Directive:
Rescale the rows from the line with "Click the info" up to and including the line with "click(x=35, y=22)". Rewrite only those lines in full, requests included, with each click coordinate in the answers multiplied by 1.5 and rounded to a whole number (halves round up); numbers in the requests stay as they are.

The records:
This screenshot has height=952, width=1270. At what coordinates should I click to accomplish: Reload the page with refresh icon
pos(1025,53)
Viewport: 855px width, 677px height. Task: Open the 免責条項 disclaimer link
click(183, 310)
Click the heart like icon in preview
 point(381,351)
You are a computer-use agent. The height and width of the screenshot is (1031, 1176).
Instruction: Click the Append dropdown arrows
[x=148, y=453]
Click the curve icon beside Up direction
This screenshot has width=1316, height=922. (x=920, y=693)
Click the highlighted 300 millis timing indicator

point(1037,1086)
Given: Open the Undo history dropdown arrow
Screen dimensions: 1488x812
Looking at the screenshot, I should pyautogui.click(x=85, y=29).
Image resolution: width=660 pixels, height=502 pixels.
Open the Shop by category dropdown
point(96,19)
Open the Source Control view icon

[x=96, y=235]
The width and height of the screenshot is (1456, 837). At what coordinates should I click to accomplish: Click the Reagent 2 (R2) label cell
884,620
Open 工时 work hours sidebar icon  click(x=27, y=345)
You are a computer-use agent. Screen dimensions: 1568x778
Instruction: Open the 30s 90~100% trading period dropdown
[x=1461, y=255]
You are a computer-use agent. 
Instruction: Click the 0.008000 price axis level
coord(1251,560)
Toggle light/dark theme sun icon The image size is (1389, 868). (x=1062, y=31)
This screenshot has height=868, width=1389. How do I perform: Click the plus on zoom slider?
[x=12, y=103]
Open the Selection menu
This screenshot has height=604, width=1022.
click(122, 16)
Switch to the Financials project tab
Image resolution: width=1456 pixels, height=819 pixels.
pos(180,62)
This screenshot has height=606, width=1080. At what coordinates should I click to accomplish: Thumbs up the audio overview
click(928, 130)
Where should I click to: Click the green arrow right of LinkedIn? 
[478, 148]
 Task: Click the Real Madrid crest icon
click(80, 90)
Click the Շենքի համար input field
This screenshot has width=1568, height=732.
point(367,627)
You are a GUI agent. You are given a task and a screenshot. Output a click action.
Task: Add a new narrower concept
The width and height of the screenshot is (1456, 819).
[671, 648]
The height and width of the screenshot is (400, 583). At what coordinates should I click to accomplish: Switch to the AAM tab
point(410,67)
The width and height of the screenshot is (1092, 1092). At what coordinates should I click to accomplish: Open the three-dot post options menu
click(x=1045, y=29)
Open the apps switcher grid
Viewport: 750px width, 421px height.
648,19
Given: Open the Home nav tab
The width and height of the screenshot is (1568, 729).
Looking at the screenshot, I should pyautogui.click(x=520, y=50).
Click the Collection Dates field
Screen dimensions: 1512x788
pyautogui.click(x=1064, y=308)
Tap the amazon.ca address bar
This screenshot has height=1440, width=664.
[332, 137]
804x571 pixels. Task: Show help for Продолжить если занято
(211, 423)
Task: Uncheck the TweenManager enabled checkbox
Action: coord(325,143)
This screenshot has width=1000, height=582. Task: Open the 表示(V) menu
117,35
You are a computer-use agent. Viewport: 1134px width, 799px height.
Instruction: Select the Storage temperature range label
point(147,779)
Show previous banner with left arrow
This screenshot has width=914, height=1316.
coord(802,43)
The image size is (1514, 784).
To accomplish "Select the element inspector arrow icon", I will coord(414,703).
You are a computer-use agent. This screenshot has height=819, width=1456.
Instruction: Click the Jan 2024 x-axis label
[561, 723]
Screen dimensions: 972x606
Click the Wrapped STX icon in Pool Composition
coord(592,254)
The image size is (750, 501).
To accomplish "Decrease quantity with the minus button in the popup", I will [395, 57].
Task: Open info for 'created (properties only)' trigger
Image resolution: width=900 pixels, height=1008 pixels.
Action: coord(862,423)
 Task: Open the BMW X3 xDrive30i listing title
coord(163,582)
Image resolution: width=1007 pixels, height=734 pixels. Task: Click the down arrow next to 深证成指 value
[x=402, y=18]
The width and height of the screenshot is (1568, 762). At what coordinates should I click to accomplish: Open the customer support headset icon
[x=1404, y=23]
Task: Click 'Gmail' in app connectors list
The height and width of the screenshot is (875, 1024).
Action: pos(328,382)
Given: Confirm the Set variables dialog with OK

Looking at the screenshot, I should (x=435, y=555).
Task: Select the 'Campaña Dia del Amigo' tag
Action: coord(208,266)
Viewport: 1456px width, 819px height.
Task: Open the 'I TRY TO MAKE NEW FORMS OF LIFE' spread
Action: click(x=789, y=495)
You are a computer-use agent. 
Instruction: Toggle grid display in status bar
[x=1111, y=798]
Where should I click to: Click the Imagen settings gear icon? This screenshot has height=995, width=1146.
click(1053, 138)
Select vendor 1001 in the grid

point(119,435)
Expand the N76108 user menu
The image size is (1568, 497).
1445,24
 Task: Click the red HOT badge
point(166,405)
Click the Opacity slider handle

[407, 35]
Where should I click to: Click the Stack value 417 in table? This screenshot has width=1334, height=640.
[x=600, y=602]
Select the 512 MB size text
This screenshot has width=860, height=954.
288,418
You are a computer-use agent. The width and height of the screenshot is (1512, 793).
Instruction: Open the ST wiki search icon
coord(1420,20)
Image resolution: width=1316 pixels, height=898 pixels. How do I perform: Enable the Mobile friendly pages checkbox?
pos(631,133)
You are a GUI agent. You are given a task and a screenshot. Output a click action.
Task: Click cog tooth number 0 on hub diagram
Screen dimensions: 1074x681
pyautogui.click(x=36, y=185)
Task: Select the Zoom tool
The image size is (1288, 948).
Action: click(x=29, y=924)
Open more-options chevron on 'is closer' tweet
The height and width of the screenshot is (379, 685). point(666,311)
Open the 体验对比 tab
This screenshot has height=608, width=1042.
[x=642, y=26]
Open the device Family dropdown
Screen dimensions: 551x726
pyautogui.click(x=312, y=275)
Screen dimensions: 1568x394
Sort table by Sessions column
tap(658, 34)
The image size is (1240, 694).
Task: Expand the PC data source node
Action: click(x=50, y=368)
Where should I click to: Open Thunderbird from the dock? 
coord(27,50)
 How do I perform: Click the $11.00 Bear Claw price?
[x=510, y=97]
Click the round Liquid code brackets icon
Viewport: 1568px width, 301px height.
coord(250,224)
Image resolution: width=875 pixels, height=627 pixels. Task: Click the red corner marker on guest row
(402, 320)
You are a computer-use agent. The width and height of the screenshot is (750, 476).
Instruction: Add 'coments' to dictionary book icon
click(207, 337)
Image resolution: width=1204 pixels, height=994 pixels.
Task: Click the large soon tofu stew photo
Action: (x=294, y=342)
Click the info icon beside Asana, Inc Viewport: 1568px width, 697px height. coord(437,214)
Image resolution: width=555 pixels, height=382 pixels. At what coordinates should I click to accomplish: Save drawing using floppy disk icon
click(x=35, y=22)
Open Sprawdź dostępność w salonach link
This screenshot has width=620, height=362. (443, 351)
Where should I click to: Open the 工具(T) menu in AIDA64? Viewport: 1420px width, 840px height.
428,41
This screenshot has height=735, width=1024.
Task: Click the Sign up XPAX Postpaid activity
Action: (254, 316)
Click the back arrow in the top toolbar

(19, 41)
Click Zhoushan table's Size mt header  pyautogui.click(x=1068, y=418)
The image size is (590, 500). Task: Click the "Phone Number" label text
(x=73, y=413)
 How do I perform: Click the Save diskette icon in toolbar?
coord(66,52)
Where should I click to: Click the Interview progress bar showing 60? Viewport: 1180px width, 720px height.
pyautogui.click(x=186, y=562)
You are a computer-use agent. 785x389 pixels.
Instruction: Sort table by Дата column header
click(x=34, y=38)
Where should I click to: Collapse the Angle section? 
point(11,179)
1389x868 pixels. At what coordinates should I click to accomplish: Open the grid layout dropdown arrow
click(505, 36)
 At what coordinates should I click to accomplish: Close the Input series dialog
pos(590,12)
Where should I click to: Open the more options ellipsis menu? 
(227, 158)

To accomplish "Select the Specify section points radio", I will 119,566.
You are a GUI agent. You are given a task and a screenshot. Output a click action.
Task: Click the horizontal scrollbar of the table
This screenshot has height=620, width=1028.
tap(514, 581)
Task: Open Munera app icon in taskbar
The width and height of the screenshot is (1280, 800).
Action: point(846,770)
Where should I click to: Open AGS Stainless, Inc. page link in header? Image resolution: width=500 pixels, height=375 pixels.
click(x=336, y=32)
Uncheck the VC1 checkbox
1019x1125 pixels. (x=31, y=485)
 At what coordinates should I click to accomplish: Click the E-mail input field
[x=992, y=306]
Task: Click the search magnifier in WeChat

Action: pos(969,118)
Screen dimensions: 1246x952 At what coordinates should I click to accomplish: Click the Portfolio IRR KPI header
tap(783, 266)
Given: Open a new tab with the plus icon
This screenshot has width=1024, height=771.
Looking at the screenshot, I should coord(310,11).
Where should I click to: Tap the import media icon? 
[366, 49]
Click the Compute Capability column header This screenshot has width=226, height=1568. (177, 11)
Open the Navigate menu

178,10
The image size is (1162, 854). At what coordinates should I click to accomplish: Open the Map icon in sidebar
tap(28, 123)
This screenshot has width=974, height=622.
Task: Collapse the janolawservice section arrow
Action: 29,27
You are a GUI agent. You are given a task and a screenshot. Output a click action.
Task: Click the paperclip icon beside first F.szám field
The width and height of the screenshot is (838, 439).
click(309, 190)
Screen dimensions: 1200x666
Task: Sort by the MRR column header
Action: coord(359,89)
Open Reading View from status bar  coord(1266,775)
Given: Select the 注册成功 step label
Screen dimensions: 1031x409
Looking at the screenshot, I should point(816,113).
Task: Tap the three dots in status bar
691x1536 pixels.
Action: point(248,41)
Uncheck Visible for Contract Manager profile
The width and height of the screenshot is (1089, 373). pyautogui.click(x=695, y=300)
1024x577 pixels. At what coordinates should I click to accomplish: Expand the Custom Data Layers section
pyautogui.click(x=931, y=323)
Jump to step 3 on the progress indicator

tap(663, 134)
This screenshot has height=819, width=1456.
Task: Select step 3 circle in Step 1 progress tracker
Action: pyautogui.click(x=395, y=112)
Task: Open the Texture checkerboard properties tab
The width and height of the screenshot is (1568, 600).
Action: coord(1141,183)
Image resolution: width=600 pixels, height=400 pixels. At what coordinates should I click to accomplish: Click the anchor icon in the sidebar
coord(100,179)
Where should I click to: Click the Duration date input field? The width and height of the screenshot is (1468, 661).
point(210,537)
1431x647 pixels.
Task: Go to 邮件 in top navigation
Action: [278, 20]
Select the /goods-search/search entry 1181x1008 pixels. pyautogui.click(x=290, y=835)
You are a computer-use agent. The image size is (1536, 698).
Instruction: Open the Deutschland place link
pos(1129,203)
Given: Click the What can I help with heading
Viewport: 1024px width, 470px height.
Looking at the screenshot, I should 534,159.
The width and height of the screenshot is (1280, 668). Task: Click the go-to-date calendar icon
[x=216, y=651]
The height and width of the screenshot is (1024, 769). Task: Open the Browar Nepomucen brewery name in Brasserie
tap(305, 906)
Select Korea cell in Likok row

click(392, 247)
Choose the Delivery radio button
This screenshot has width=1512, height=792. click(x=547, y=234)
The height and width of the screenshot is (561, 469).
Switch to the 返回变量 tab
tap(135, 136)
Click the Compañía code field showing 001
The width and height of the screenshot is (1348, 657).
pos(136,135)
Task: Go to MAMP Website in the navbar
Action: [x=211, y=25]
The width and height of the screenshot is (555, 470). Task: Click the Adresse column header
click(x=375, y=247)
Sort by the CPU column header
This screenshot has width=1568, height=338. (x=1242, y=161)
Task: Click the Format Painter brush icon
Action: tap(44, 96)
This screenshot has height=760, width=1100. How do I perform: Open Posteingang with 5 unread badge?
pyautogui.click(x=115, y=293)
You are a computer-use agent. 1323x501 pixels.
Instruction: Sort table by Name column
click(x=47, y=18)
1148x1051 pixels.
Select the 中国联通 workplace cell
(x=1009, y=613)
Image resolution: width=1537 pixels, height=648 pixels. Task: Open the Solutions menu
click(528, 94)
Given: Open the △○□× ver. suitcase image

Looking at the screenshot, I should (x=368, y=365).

Correct result:
Click the info icon beside Asana, Inc Viewport: 1568px width, 697px height. coord(656,321)
Image resolution: width=555 pixels, height=382 pixels. At what coordinates should I click to accomplish: Save drawing using floppy disk icon
click(x=53, y=33)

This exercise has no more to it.